Tuesday, October 7, 2008

October 07, 2008

So, I write romances. That doesn’t have the greatest reputation even among fellow writers. Funny because most of us have romance in our every day lives. We married or live with someone because we wanted to be with that person but some people shudder at the idea of reading a romance or even mock and scorn them. Nothing new as this has been going on for years.

I write would I like to read myself. I write interracial erotic romances because I love to read them. I write male/male erotic romances because I love to read them. I write historical romances because I love to read them.

I try to put a little bit of myself and those around me even in my male/male romances. For instance in my latest work, At Long Last, my character, Scotty, loves Morro Bay and hopes to live there some day. Just like me. In Wanting Sam, Sam dislikes French Toast, just like me. It’s no accident that most of my contemporaries happen in Southern Californian either.
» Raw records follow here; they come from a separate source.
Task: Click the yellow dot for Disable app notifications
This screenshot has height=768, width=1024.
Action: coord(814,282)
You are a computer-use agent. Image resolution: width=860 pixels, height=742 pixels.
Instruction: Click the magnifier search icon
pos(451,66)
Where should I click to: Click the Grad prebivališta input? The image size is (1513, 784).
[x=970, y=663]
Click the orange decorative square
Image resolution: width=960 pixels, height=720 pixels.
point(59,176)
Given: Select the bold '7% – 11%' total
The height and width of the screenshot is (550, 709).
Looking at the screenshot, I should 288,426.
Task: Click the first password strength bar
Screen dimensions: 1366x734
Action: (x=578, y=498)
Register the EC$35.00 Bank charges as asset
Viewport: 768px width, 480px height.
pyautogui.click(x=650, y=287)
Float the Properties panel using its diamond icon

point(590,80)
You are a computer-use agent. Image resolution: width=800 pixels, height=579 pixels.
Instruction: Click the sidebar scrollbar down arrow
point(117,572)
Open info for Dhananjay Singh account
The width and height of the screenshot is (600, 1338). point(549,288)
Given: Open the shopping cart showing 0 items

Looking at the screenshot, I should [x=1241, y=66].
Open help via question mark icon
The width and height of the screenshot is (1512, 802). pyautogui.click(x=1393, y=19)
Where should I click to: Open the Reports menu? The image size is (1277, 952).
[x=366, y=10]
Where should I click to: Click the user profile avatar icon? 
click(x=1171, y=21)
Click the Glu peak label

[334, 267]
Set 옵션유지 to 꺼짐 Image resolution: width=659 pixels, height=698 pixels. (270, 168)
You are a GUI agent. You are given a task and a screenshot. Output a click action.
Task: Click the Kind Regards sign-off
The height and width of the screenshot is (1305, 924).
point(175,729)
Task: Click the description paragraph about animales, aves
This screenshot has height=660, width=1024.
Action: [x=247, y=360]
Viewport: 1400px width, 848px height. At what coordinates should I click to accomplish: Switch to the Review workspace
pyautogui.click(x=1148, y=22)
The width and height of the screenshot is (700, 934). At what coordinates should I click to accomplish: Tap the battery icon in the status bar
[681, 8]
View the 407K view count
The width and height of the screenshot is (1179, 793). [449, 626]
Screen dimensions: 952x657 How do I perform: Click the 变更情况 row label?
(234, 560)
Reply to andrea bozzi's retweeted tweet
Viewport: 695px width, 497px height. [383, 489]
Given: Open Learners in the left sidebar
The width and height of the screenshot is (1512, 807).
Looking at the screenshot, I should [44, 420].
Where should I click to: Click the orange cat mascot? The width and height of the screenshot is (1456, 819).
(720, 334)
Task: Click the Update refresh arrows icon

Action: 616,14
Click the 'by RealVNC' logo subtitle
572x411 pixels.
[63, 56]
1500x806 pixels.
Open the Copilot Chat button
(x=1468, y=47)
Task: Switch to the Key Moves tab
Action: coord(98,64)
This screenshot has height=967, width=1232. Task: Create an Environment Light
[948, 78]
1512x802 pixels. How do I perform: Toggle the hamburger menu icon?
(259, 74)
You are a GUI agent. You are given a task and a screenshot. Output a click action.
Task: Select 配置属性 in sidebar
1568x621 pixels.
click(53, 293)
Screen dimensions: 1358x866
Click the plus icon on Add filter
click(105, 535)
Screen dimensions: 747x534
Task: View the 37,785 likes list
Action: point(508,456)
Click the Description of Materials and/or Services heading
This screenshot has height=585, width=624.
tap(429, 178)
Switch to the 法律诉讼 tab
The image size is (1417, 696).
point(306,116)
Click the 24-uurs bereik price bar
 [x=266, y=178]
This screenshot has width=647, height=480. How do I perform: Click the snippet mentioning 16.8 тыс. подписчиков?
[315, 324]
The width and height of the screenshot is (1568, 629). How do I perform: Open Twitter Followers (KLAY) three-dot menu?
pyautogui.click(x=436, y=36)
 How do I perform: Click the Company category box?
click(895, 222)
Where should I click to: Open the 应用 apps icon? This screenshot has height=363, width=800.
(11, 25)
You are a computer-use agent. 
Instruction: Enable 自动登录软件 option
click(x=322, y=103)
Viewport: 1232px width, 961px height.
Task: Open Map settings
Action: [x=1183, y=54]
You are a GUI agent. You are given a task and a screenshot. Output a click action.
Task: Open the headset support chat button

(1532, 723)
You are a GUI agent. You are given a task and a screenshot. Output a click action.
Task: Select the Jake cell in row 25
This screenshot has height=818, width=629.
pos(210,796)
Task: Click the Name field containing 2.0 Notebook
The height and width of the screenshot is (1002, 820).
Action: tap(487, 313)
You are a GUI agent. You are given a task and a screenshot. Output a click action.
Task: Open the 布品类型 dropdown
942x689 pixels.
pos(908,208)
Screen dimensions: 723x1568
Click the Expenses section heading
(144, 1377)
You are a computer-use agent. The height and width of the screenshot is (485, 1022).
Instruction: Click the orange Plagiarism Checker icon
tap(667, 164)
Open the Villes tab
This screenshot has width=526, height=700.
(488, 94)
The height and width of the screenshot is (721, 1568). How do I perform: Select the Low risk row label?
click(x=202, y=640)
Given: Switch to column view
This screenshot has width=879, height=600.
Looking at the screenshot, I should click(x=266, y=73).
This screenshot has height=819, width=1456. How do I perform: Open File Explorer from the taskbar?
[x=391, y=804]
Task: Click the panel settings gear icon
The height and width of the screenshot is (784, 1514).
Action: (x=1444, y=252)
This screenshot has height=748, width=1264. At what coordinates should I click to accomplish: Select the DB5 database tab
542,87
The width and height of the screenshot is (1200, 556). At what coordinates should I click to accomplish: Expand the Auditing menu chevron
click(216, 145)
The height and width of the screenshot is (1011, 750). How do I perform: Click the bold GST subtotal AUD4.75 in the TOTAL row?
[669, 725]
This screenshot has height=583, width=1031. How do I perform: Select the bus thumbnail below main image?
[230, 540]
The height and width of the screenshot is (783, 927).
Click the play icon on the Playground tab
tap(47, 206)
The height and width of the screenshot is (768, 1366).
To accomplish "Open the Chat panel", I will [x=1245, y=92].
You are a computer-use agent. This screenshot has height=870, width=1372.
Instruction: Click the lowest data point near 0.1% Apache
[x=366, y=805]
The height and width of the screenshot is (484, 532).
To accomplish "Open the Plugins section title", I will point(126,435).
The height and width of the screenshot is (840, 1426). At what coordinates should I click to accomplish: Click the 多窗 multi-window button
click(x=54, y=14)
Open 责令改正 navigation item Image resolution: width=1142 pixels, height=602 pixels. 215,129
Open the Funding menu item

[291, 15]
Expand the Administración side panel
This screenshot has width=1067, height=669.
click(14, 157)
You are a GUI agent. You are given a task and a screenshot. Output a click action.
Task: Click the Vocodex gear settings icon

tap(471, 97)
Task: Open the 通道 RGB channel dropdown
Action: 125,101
I guess it’s my version of “write what you know”.

I don’t write everything I love to read. I love a great horror novel written by King or Koontz. I’ve widely read both. I don’t feel even remotely qualified to scare someone. I would love to be able to with my writing, I just don’t have that kind of ability. Incidentally both King and Koontz have romances in their writing. It may not be the focus of the story, but there is often a romance connection in the stories.

Before Ed McBain’s death, I used to read every single 87th Precinct Book. Loved them. I couldn’t write a police procedural either.

Same with True Crime books. I read them voraciously. Couldn’t write non-fiction.

I turn to what I think I can write, at least with some success. I’ve had enough readers enjoy my works to believe I am not a complete talentless hack.

I know I have said this before but I think it bears repeating. I believe in order to be a successful writer of any fiction one needs to read widely not only in their genre of choice, but in other genres and also in non-fiction. It never ceases to astonish me when a writer proclaims with such staggering arrogance that they don’t read books in the genre they write. Is this something to be proud of? To aspire to? I don’t think so. If not to learn something, yes even established writers can learn from others, or to escape into someone else’s world for a time, then to support the endeavors of your fellow writers.